WordPress core is proposing three new “abilities” for WordPress 7.1 that let AI agents read a site’s settings, content, and users directly, without a developer building a custom connection first.

What’s actually being added

The proposal adds three read-only abilities: core/read-settings, core/read-content, and core/read-users. They build on the Abilities API, a system that shipped in WordPress 6.9 for registering permission-checked actions with defined inputs and outputs. Until now, that API only exposed basic details like the site name and the current logged-in user.

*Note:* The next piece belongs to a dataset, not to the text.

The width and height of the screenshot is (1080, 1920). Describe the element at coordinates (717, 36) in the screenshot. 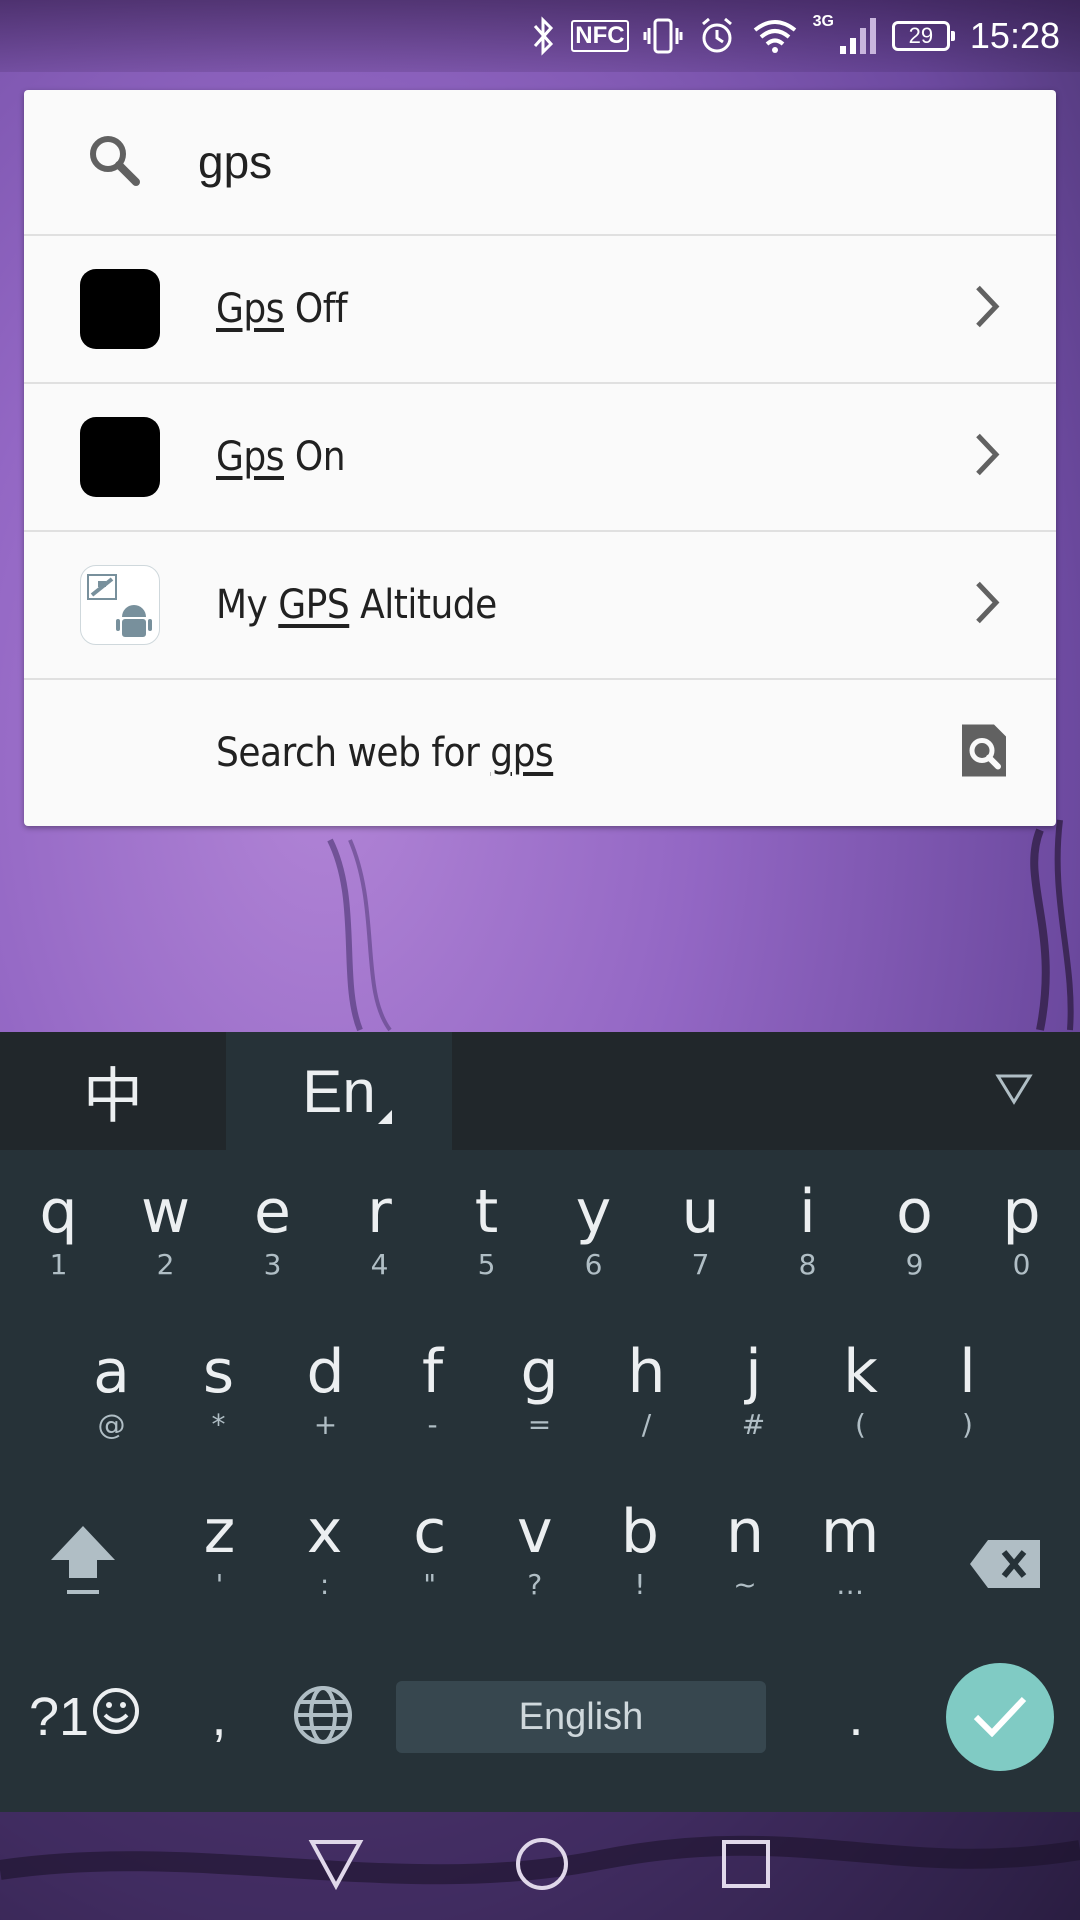

I see `alarm-icon` at that location.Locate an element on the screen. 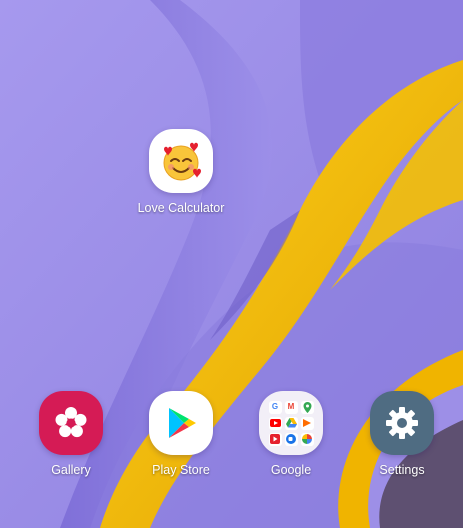 The image size is (463, 528). app-label-love-calculator: Love Calculator is located at coordinates (181, 208).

This expansion lets an AI agent pull real data: your site configuration, your published posts and pages, and information about your users.

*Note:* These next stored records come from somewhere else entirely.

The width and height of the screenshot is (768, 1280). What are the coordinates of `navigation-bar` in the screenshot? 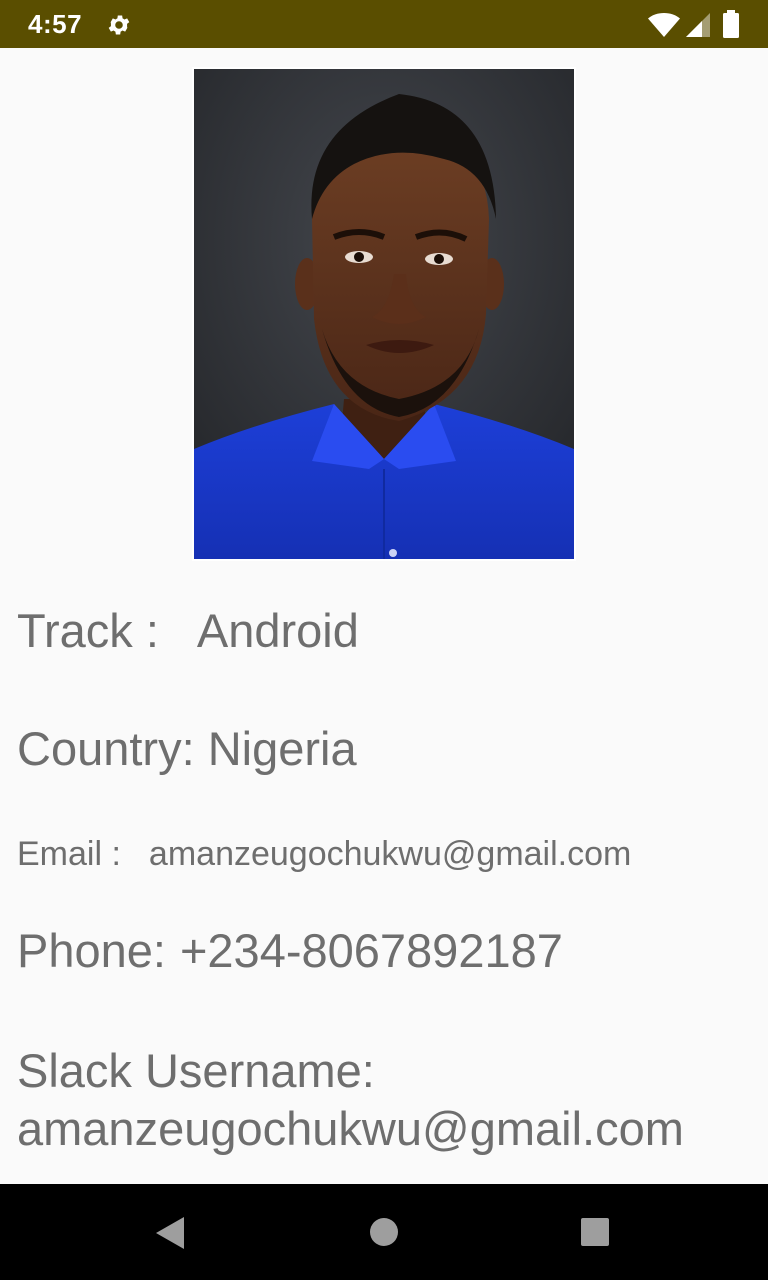 It's located at (384, 1232).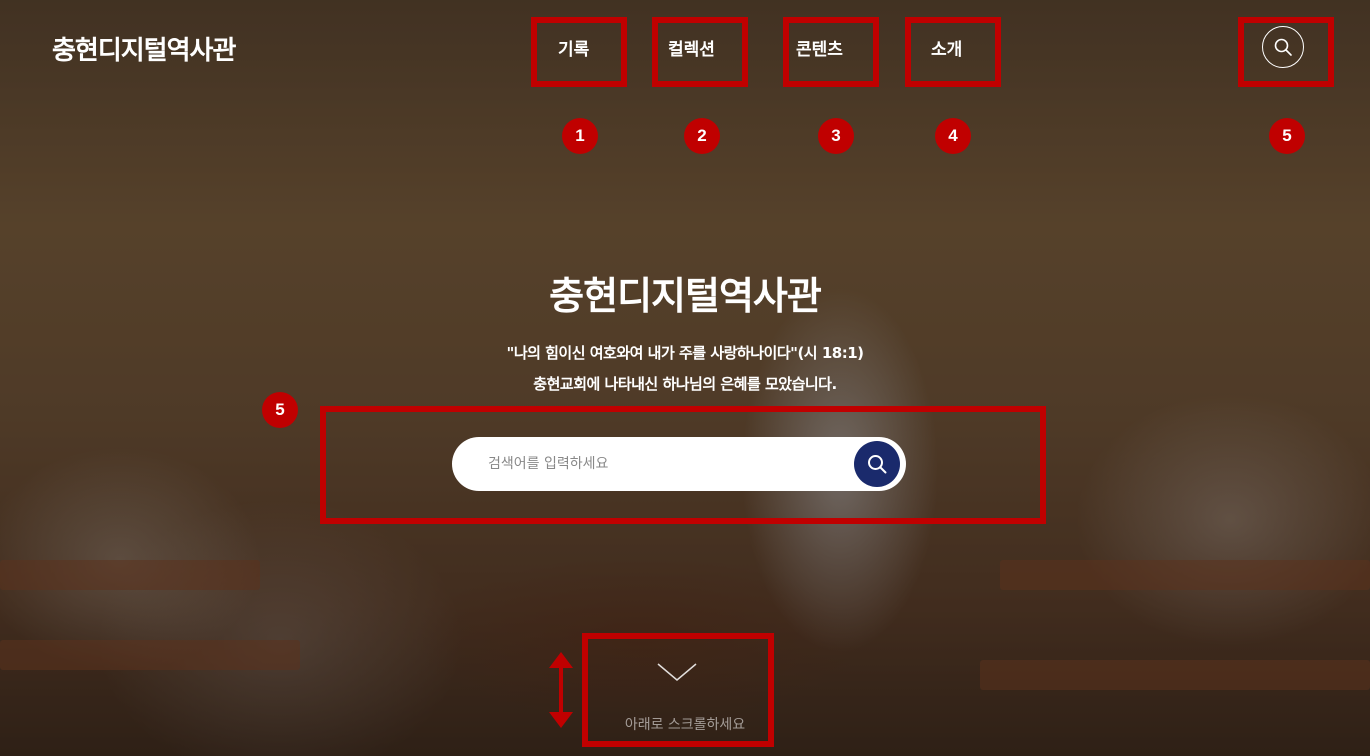 The image size is (1370, 756). What do you see at coordinates (580, 136) in the screenshot?
I see `annotation-badge-1: 1` at bounding box center [580, 136].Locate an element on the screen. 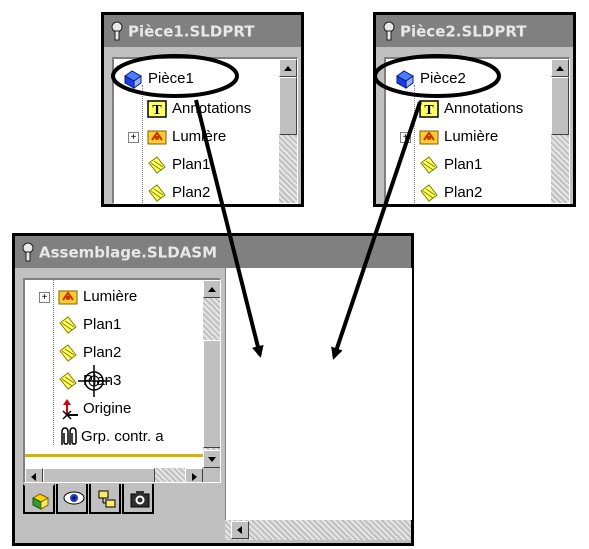 The height and width of the screenshot is (549, 589). highlight-ellipse-part1 is located at coordinates (175, 76).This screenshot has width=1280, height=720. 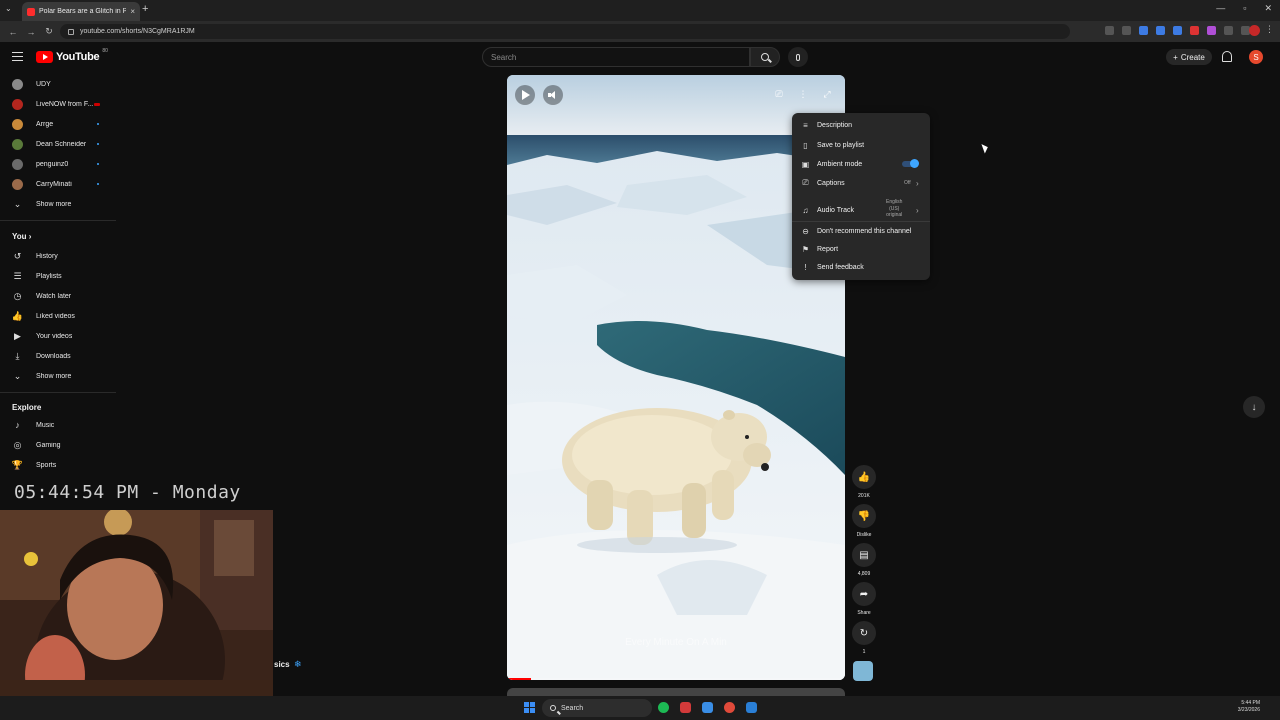 I want to click on watch-later-icon: ◷, so click(x=18, y=296).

Why this matters if you use AI tools

The goal is to make a standard WordPress site “agent-readable,” so tools like Claude or ChatGPT can act on real information instead of guessing. The proposal gives a concrete example: an agent could be asked to draft a post titled “June 2026 Summary” that links back to everything you actually published that month, because it can read your content directly. This is the same direction as Vibe AI, the free MCP plugin covered here yesterday that lets Claude or ChatGPT edit your site by chat. Abilities like these give plugins such as Vibe AI, and WordPress’s own built-in AI Client added in version 7.0, a standard way to fetch real data instead of each one building its own workaround.

Your existing permissions still apply

Nothing here bypasses your site’s access controls. Each ability checks the same roles and capabilities WordPress already enforces. Reading settings requires manage_options, the same permission an administrator needs today, and sensitive fields stay hidden from anyone who could not already see them through the dashboard or REST API. Plugin developers also have to explicitly opt content types and settings into this system, so nothing becomes agent-readable automatically just because you update to 7.1.

What to do now

There is nothing to install or configure yet. This is a merge proposal, not a shipped feature, and it targets WordPress 7.1. If you already use an AI plugin that connects to your site, this is worth knowing about because it signals where WordPress is heading: toward AI agents as a first-class way to manage a site, using the same permission checks you rely on today.